[Exercise]: Go through the listing below and list every line with "star".

[Dataset content]:

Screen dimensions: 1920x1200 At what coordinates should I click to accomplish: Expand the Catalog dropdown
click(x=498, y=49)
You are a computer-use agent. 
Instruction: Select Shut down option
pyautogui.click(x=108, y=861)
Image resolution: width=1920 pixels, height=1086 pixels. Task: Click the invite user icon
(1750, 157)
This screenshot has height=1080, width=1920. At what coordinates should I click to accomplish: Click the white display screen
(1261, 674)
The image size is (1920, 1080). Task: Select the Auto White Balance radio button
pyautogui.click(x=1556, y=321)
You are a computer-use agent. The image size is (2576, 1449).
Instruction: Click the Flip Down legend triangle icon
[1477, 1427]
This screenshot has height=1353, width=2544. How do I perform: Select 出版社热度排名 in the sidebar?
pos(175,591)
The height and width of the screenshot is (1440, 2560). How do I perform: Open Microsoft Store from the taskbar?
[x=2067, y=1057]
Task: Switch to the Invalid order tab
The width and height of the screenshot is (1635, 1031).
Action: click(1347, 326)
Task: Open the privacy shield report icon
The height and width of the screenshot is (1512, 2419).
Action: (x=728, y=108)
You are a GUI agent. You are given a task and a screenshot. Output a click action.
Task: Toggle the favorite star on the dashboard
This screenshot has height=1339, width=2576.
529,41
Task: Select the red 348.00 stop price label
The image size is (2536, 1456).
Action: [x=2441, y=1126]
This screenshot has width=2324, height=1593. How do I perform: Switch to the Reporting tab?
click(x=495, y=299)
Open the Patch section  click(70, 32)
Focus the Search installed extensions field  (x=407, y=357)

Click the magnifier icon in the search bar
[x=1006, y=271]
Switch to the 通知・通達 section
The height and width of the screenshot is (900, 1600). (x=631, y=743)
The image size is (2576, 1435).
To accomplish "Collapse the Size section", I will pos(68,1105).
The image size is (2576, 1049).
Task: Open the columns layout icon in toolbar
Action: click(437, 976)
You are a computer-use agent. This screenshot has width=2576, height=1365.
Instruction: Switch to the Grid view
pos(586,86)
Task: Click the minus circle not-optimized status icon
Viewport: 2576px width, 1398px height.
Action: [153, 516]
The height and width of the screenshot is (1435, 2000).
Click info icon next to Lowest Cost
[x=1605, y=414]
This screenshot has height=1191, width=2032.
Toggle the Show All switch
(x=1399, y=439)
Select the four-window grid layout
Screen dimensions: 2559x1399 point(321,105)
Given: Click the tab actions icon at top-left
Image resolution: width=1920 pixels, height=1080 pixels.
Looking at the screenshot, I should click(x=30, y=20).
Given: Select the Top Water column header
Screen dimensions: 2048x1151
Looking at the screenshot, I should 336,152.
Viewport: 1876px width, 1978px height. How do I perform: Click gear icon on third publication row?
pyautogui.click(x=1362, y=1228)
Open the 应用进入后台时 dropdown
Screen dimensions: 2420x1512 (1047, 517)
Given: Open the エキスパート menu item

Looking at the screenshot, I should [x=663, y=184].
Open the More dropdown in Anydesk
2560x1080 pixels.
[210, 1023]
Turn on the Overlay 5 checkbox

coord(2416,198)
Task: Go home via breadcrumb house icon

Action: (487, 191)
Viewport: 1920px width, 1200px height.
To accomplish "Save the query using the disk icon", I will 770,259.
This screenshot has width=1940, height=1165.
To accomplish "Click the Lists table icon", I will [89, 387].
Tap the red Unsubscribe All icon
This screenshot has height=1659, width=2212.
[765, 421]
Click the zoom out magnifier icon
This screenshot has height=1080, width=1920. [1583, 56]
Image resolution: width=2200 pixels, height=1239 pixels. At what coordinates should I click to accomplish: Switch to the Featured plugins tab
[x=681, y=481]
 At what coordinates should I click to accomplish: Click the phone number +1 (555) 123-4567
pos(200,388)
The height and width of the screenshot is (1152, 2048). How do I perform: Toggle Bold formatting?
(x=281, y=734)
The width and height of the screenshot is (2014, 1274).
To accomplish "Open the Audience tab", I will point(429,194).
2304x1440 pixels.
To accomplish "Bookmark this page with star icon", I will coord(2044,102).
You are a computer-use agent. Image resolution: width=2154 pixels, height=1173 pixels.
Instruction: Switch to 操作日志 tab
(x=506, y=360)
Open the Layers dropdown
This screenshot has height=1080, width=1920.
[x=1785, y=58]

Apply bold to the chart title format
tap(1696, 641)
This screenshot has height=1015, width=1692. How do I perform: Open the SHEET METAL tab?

[Answer to the exercise]:
Task: Toggle the favorite star on the dashboard
To accomplish "Bookmark this page with star icon", I will coord(2044,102).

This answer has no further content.